**Exercise brief**
This exercise calls for the line with "1400x847 pixels.", the line with "This screenshot has width=1370, height=896.", and all lines between them in the material below, output exactly and with no other lines.

**Data to examine**
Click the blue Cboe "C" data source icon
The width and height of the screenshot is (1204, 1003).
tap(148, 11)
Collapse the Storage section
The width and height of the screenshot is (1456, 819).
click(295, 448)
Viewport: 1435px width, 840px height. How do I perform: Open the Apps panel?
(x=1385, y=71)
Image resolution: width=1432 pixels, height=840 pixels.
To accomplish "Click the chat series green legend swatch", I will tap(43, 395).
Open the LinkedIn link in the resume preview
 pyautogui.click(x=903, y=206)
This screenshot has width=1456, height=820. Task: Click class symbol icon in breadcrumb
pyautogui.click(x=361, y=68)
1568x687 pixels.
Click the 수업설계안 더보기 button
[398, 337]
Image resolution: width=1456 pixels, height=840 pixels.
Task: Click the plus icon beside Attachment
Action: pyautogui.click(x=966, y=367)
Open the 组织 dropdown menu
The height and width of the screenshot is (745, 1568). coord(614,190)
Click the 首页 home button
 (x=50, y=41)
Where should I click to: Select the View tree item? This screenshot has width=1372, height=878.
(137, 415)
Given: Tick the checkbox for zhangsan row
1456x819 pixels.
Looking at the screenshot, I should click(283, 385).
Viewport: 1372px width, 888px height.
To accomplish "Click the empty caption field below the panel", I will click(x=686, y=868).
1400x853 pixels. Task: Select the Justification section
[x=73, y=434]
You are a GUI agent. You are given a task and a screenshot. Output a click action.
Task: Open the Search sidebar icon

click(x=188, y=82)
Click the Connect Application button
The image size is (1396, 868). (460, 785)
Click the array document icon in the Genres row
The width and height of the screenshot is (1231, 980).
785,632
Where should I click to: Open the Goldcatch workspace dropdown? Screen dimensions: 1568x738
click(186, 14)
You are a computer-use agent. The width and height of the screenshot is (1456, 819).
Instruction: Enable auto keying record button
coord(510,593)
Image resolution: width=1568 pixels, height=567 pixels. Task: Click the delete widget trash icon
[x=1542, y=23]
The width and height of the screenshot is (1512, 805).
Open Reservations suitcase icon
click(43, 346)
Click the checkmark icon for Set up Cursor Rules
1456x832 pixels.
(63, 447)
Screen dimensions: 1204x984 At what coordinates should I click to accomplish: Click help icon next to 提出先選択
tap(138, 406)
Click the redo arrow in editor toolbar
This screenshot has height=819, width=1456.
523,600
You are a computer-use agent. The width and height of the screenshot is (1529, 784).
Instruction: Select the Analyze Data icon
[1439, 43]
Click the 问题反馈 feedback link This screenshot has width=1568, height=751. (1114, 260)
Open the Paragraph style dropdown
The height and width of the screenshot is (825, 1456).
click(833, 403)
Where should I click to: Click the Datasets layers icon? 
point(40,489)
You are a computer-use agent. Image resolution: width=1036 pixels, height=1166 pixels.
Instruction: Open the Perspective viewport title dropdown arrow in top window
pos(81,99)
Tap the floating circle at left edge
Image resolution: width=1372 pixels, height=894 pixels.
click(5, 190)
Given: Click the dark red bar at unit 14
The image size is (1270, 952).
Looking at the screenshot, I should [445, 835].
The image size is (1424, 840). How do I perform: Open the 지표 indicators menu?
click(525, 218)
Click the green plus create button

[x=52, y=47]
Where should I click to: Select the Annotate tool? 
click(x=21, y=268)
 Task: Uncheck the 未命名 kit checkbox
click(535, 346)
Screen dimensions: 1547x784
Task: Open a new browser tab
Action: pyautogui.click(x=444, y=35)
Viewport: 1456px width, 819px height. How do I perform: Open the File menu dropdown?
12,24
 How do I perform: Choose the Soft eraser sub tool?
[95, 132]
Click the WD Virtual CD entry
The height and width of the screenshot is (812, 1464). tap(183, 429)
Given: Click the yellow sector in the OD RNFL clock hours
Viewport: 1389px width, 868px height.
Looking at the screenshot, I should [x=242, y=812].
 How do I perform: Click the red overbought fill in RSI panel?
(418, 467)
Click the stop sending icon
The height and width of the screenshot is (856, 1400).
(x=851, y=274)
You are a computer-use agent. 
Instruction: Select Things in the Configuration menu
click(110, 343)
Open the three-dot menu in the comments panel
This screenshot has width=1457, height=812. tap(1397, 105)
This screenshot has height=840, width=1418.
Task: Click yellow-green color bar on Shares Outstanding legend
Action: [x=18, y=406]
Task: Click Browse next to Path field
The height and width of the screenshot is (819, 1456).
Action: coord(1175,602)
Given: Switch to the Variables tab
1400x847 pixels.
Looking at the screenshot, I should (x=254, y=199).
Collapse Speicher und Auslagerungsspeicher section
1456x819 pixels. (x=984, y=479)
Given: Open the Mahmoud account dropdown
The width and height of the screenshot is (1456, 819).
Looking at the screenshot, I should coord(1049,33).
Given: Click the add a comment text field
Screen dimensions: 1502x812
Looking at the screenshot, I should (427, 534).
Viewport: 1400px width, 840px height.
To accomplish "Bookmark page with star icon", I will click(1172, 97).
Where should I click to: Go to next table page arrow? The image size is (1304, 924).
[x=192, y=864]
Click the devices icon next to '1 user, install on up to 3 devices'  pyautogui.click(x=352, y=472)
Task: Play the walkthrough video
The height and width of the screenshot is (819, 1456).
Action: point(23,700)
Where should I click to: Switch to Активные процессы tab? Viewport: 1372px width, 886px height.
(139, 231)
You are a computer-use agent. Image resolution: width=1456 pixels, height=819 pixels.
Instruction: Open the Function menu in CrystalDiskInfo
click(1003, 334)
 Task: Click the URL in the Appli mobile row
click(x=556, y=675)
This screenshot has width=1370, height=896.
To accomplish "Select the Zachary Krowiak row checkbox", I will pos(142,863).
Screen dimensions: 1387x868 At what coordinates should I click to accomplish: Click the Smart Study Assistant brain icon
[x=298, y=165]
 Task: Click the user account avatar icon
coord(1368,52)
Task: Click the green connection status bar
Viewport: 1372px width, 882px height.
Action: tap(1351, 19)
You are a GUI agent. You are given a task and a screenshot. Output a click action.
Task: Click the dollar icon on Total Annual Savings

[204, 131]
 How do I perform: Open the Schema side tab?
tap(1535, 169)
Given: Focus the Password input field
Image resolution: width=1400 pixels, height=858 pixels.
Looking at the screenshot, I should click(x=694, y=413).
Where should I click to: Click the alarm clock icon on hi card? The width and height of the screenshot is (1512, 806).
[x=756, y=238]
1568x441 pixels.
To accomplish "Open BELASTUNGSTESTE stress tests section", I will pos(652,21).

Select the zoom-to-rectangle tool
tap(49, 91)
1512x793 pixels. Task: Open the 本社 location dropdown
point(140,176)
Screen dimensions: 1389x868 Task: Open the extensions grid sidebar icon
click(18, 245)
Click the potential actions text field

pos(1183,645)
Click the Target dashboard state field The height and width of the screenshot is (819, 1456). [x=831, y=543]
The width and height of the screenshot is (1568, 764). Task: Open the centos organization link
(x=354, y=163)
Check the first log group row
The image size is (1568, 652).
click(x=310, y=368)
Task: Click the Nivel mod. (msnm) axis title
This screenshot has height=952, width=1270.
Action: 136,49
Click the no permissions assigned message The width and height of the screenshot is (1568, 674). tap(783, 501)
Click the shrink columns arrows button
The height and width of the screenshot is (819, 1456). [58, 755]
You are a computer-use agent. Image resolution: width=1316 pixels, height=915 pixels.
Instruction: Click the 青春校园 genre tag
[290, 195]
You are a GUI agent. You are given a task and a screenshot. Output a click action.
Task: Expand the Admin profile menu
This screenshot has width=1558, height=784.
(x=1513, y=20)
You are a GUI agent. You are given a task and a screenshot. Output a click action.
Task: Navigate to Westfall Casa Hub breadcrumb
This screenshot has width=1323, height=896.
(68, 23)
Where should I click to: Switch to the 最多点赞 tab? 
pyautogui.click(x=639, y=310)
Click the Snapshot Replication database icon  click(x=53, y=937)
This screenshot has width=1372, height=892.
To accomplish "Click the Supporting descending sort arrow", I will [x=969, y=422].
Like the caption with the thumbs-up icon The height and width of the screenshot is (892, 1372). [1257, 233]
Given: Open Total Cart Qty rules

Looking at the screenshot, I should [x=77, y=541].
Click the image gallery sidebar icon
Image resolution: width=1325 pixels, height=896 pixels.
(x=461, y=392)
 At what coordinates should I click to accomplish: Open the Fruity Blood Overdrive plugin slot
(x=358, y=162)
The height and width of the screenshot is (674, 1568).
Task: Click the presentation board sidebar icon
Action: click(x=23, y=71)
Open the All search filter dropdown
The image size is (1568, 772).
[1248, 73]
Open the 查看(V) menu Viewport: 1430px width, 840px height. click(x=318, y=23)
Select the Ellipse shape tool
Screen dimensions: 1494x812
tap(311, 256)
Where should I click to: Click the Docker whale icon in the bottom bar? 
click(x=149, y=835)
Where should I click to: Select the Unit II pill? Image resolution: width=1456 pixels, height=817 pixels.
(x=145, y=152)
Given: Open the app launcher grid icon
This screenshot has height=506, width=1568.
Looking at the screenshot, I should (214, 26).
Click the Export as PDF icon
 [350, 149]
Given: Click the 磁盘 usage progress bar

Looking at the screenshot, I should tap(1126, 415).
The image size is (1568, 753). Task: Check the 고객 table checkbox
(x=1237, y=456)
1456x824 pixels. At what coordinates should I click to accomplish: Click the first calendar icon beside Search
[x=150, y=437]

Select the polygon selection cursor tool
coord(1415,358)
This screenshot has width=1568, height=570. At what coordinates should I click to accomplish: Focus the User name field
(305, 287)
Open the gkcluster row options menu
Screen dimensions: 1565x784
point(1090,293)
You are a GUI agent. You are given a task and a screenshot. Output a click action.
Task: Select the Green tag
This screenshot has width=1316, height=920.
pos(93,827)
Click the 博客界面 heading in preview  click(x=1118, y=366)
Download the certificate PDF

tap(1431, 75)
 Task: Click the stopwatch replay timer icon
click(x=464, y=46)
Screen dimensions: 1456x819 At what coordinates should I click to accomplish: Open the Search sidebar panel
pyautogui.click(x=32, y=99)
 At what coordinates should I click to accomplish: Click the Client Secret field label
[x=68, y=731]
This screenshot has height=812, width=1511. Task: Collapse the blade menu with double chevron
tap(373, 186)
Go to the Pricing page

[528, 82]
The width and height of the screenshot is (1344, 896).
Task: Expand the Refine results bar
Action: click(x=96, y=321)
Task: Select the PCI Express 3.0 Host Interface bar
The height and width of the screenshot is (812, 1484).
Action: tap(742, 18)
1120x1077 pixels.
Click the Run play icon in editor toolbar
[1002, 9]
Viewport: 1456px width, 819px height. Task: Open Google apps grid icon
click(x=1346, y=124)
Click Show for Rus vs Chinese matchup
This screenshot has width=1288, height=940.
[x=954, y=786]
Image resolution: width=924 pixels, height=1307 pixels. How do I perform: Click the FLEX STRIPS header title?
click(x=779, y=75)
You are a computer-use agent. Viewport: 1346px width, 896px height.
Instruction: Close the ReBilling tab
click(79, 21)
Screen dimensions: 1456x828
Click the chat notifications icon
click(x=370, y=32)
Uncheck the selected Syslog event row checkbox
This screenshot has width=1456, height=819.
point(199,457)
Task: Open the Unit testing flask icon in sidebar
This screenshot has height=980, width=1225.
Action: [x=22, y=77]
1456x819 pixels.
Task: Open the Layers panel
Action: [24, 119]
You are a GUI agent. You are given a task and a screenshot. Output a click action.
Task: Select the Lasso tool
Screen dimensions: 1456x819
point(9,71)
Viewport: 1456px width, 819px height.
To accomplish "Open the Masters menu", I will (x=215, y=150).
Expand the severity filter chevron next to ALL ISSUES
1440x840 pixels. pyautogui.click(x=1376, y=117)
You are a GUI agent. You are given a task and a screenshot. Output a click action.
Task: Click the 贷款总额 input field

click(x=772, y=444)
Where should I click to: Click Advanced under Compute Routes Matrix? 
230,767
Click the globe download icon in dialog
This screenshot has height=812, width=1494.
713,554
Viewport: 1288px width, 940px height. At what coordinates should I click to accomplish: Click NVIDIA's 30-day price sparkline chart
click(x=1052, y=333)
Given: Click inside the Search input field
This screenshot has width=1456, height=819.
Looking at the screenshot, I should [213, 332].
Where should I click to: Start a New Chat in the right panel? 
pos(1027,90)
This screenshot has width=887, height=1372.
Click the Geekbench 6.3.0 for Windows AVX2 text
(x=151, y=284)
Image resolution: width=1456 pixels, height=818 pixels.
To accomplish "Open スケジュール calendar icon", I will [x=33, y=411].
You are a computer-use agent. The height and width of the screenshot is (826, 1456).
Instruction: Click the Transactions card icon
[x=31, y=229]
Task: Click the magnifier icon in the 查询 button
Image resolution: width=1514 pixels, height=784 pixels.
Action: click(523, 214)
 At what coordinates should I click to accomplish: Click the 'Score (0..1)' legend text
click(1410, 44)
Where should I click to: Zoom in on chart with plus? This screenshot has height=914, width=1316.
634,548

**Result**
1400x847 pixels.
Looking at the screenshot, I should (x=254, y=199).
Collapse Speicher und Auslagerungsspeicher section
1456x819 pixels. (x=984, y=479)
Given: Open the Mahmoud account dropdown
The width and height of the screenshot is (1456, 819).
Looking at the screenshot, I should coord(1049,33).
Given: Click the add a comment text field
Screen dimensions: 1502x812
Looking at the screenshot, I should (427, 534).
Viewport: 1400px width, 840px height.
To accomplish "Bookmark page with star icon", I will click(1172, 97).
Where should I click to: Go to next table page arrow? The image size is (1304, 924).
[x=192, y=864]
Click the devices icon next to '1 user, install on up to 3 devices'  pyautogui.click(x=352, y=472)
Task: Play the walkthrough video
The height and width of the screenshot is (819, 1456).
Action: point(23,700)
Where should I click to: Switch to Активные процессы tab? Viewport: 1372px width, 886px height.
(139, 231)
You are a computer-use agent. Image resolution: width=1456 pixels, height=819 pixels.
Instruction: Open the Function menu in CrystalDiskInfo
click(1003, 334)
 Task: Click the URL in the Appli mobile row
click(x=556, y=675)
This screenshot has width=1370, height=896.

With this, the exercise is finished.